**Required work:**
Return precisely the opening lines of the listing below, ending with the line that contains "Marja Scholten-Reniers (568, 388)".
□ □ □ □
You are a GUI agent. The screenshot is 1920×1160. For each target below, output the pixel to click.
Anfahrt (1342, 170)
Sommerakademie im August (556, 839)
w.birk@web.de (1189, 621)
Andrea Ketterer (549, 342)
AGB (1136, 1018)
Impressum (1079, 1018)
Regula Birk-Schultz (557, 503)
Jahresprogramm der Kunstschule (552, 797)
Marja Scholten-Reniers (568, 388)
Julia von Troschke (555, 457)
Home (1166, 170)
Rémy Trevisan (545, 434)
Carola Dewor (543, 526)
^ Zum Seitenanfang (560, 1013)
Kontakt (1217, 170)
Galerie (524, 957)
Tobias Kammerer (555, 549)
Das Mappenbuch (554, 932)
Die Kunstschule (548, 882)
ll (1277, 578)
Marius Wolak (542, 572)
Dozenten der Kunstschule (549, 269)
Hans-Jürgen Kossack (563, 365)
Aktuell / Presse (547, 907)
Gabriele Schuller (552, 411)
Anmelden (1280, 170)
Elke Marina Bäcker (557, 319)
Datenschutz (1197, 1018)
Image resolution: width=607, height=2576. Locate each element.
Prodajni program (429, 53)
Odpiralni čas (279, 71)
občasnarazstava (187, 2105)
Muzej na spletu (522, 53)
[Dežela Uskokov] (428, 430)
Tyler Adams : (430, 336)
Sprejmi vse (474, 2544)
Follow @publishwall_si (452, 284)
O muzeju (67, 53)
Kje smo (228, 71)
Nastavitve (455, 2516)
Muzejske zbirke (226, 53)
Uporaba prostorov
□ □ □ □
**Result of the task:**
You are a GUI agent. The screenshot is 1920×1160. For each target below, output the pixel to click.
Anfahrt (1342, 170)
Sommerakademie im August (556, 839)
w.birk@web.de (1189, 621)
Andrea Ketterer (549, 342)
AGB (1136, 1018)
Impressum (1079, 1018)
Regula Birk-Schultz (557, 503)
Jahresprogramm der Kunstschule (552, 797)
Marja Scholten-Reniers (568, 388)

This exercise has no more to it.